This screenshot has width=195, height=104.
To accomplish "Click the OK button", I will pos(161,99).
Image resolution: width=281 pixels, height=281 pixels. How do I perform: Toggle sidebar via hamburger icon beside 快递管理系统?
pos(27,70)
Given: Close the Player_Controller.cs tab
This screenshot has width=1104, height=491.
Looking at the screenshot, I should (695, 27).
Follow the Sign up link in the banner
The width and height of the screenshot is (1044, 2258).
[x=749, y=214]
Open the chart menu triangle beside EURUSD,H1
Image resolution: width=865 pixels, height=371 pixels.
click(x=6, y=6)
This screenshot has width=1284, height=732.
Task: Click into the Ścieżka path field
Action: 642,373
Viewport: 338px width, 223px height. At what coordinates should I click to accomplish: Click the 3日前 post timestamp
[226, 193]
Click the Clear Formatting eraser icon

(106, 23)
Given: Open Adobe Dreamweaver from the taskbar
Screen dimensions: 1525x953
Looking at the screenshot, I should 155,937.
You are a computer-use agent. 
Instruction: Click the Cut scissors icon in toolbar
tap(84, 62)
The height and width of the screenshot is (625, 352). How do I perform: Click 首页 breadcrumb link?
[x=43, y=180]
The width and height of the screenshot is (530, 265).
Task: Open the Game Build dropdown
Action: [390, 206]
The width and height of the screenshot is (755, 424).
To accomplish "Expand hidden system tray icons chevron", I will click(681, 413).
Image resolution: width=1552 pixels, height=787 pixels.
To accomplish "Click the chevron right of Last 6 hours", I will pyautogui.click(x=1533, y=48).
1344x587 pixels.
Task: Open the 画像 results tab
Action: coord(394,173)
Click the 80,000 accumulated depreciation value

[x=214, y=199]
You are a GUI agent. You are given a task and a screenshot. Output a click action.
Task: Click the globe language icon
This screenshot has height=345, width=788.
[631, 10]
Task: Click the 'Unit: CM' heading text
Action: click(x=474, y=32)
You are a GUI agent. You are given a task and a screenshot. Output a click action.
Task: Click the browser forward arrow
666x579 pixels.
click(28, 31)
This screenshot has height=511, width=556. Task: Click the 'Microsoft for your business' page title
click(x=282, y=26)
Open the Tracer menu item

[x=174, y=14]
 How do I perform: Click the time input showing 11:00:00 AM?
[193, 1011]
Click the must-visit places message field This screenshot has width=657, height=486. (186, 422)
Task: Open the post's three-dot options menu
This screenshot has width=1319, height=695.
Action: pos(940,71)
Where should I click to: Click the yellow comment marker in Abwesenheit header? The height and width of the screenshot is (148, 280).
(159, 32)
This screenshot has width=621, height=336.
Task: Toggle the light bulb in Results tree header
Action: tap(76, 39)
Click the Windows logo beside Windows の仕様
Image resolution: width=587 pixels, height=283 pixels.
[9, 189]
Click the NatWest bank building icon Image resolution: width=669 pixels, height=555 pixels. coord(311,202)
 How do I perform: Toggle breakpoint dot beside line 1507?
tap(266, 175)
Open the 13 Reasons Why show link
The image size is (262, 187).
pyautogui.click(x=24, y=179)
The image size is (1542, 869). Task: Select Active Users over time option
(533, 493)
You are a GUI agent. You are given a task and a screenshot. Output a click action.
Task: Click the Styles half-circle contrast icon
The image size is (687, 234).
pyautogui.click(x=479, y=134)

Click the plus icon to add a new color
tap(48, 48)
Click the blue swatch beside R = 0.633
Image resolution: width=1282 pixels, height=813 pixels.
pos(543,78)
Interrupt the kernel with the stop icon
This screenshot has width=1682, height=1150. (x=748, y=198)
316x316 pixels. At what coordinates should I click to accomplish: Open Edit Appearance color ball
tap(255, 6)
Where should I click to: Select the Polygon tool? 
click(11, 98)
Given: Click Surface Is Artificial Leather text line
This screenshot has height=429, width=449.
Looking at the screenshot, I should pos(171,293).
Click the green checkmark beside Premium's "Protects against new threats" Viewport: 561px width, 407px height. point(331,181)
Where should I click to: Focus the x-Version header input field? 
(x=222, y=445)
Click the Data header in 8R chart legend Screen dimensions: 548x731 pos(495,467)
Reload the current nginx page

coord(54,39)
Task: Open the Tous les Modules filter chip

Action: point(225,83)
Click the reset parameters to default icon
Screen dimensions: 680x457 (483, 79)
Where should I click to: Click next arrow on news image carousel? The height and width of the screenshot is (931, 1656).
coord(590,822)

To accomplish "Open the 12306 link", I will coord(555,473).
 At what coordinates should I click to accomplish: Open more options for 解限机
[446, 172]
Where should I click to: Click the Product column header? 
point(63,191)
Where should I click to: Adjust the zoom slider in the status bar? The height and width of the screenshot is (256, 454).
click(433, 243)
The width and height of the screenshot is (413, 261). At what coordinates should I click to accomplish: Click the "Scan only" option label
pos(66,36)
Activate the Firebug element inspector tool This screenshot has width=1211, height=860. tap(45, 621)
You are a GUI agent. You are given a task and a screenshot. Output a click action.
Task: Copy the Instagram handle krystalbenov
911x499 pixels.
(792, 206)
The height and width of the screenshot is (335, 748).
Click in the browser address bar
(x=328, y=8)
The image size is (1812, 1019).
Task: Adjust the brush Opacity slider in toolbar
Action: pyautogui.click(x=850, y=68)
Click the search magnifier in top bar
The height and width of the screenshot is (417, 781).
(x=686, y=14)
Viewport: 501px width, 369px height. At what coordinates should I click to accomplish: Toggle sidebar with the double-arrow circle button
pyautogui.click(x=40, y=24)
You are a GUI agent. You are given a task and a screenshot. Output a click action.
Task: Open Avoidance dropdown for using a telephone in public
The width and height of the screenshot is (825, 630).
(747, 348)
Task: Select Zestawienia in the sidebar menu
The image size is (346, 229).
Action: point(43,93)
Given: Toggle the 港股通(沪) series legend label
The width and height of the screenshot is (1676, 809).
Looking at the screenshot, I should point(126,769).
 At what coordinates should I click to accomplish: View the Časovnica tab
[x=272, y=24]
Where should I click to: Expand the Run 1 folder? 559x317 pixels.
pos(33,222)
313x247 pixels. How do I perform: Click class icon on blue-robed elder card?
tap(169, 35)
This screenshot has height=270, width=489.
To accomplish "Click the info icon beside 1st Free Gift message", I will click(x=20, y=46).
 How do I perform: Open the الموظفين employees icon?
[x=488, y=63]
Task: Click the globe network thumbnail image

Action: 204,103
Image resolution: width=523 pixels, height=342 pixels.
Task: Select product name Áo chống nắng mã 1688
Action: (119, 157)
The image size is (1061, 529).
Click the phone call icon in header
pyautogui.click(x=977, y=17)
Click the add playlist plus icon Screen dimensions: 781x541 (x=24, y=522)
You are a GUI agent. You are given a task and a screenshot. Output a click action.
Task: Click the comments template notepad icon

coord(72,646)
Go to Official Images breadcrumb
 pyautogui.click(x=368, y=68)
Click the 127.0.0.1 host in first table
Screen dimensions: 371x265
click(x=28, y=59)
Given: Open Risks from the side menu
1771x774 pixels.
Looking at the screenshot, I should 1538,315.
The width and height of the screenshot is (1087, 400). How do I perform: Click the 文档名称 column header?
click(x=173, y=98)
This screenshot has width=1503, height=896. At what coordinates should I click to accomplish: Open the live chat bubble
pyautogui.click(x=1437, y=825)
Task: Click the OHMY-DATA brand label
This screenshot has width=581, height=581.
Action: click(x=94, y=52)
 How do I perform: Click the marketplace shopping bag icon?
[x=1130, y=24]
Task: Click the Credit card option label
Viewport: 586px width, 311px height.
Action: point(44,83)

**WRITTEN EXERCISE:** Reproduce every item above word for word, line by line.

**EXERCISE OUTPUT:**
This screenshot has width=195, height=104.
To accomplish "Click the OK button", I will pos(161,99).
Image resolution: width=281 pixels, height=281 pixels. How do I perform: Toggle sidebar via hamburger icon beside 快递管理系统?
pos(27,70)
Given: Close the Player_Controller.cs tab
This screenshot has width=1104, height=491.
Looking at the screenshot, I should (695, 27).
Follow the Sign up link in the banner
The width and height of the screenshot is (1044, 2258).
[x=749, y=214]
Open the chart menu triangle beside EURUSD,H1
Image resolution: width=865 pixels, height=371 pixels.
click(x=6, y=6)
This screenshot has width=1284, height=732.
Task: Click into the Ścieżka path field
Action: 642,373
Viewport: 338px width, 223px height. At what coordinates should I click to accomplish: Click the 3日前 post timestamp
[226, 193]
Click the Clear Formatting eraser icon

(106, 23)
Given: Open Adobe Dreamweaver from the taskbar
Screen dimensions: 1525x953
Looking at the screenshot, I should 155,937.
You are a computer-use agent. 
Instruction: Click the Cut scissors icon in toolbar
tap(84, 62)
The height and width of the screenshot is (625, 352). How do I perform: Click 首页 breadcrumb link?
[x=43, y=180]
The width and height of the screenshot is (530, 265).
Task: Open the Game Build dropdown
Action: [390, 206]
The width and height of the screenshot is (755, 424).
To accomplish "Expand hidden system tray icons chevron", I will click(681, 413).
Image resolution: width=1552 pixels, height=787 pixels.
To accomplish "Click the chevron right of Last 6 hours", I will pyautogui.click(x=1533, y=48).
1344x587 pixels.
Task: Open the 画像 results tab
Action: coord(394,173)
Click the 80,000 accumulated depreciation value

[x=214, y=199]
You are a GUI agent. You are given a task and a screenshot. Output a click action.
Task: Click the globe language icon
This screenshot has height=345, width=788.
[631, 10]
Task: Click the 'Unit: CM' heading text
Action: click(x=474, y=32)
You are a GUI agent. You are given a task and a screenshot. Output a click action.
Task: Click the browser forward arrow
666x579 pixels.
click(28, 31)
This screenshot has height=511, width=556. Task: Click the 'Microsoft for your business' page title
click(x=282, y=26)
Open the Tracer menu item

[x=174, y=14]
 How do I perform: Click the time input showing 11:00:00 AM?
[193, 1011]
Click the must-visit places message field This screenshot has width=657, height=486. (186, 422)
Task: Open the post's three-dot options menu
This screenshot has width=1319, height=695.
Action: pos(940,71)
Where should I click to: Click the yellow comment marker in Abwesenheit header? The height and width of the screenshot is (148, 280).
(159, 32)
This screenshot has width=621, height=336.
Task: Toggle the light bulb in Results tree header
Action: tap(76, 39)
Click the Windows logo beside Windows の仕様
Image resolution: width=587 pixels, height=283 pixels.
[9, 189]
Click the NatWest bank building icon Image resolution: width=669 pixels, height=555 pixels. coord(311,202)
 How do I perform: Toggle breakpoint dot beside line 1507?
tap(266, 175)
Open the 13 Reasons Why show link
The image size is (262, 187).
pyautogui.click(x=24, y=179)
The image size is (1542, 869). Task: Select Active Users over time option
(533, 493)
You are a GUI agent. You are given a task and a screenshot. Output a click action.
Task: Click the Styles half-circle contrast icon
The image size is (687, 234).
pyautogui.click(x=479, y=134)

Click the plus icon to add a new color
tap(48, 48)
Click the blue swatch beside R = 0.633
Image resolution: width=1282 pixels, height=813 pixels.
pos(543,78)
Interrupt the kernel with the stop icon
This screenshot has width=1682, height=1150. (x=748, y=198)
316x316 pixels. At what coordinates should I click to accomplish: Open Edit Appearance color ball
tap(255, 6)
Where should I click to: Select the Polygon tool? 
click(11, 98)
Given: Click Surface Is Artificial Leather text line
This screenshot has height=429, width=449.
Looking at the screenshot, I should pos(171,293).
Click the green checkmark beside Premium's "Protects against new threats" Viewport: 561px width, 407px height. point(331,181)
Where should I click to: Focus the x-Version header input field? 
(x=222, y=445)
Click the Data header in 8R chart legend Screen dimensions: 548x731 pos(495,467)
Reload the current nginx page

coord(54,39)
Task: Open the Tous les Modules filter chip

Action: point(225,83)
Click the reset parameters to default icon
Screen dimensions: 680x457 (483, 79)
Where should I click to: Click next arrow on news image carousel? The height and width of the screenshot is (931, 1656).
coord(590,822)

To accomplish "Open the 12306 link", I will coord(555,473).
 At what coordinates should I click to accomplish: Open more options for 解限机
[446, 172]
Where should I click to: Click the Product column header? 
point(63,191)
Where should I click to: Adjust the zoom slider in the status bar? The height and width of the screenshot is (256, 454).
click(433, 243)
The width and height of the screenshot is (413, 261). At what coordinates should I click to accomplish: Click the "Scan only" option label
pos(66,36)
Activate the Firebug element inspector tool This screenshot has width=1211, height=860. tap(45, 621)
You are a GUI agent. You are given a task and a screenshot. Output a click action.
Task: Copy the Instagram handle krystalbenov
911x499 pixels.
(792, 206)
The height and width of the screenshot is (335, 748).
Click in the browser address bar
(x=328, y=8)
The image size is (1812, 1019).
Task: Adjust the brush Opacity slider in toolbar
Action: pyautogui.click(x=850, y=68)
Click the search magnifier in top bar
The height and width of the screenshot is (417, 781).
(x=686, y=14)
Viewport: 501px width, 369px height. At what coordinates should I click to accomplish: Toggle sidebar with the double-arrow circle button
pyautogui.click(x=40, y=24)
You are a GUI agent. You are given a task and a screenshot. Output a click action.
Task: Open Avoidance dropdown for using a telephone in public
The width and height of the screenshot is (825, 630).
(747, 348)
Task: Select Zestawienia in the sidebar menu
The image size is (346, 229).
Action: point(43,93)
Given: Toggle the 港股通(沪) series legend label
The width and height of the screenshot is (1676, 809).
Looking at the screenshot, I should point(126,769).
 At what coordinates should I click to accomplish: View the Časovnica tab
[x=272, y=24]
Where should I click to: Expand the Run 1 folder? 559x317 pixels.
pos(33,222)
313x247 pixels. How do I perform: Click class icon on blue-robed elder card?
tap(169, 35)
This screenshot has height=270, width=489.
To accomplish "Click the info icon beside 1st Free Gift message", I will click(x=20, y=46).
 How do I perform: Open the الموظفين employees icon?
[x=488, y=63]
Task: Click the globe network thumbnail image

Action: 204,103
Image resolution: width=523 pixels, height=342 pixels.
Task: Select product name Áo chống nắng mã 1688
Action: (119, 157)
The image size is (1061, 529).
Click the phone call icon in header
pyautogui.click(x=977, y=17)
Click the add playlist plus icon Screen dimensions: 781x541 (x=24, y=522)
You are a GUI agent. You are given a task and a screenshot. Output a click action.
Task: Click the comments template notepad icon

coord(72,646)
Go to Official Images breadcrumb
 pyautogui.click(x=368, y=68)
Click the 127.0.0.1 host in first table
Screen dimensions: 371x265
click(x=28, y=59)
Given: Open Risks from the side menu
1771x774 pixels.
Looking at the screenshot, I should 1538,315.
The width and height of the screenshot is (1087, 400). How do I perform: Click the 文档名称 column header?
click(x=173, y=98)
This screenshot has width=1503, height=896. At what coordinates should I click to accomplish: Open the live chat bubble
pyautogui.click(x=1437, y=825)
Task: Click the OHMY-DATA brand label
This screenshot has width=581, height=581.
Action: click(x=94, y=52)
 How do I perform: Click the marketplace shopping bag icon?
[x=1130, y=24]
Task: Click the Credit card option label
Viewport: 586px width, 311px height.
Action: point(44,83)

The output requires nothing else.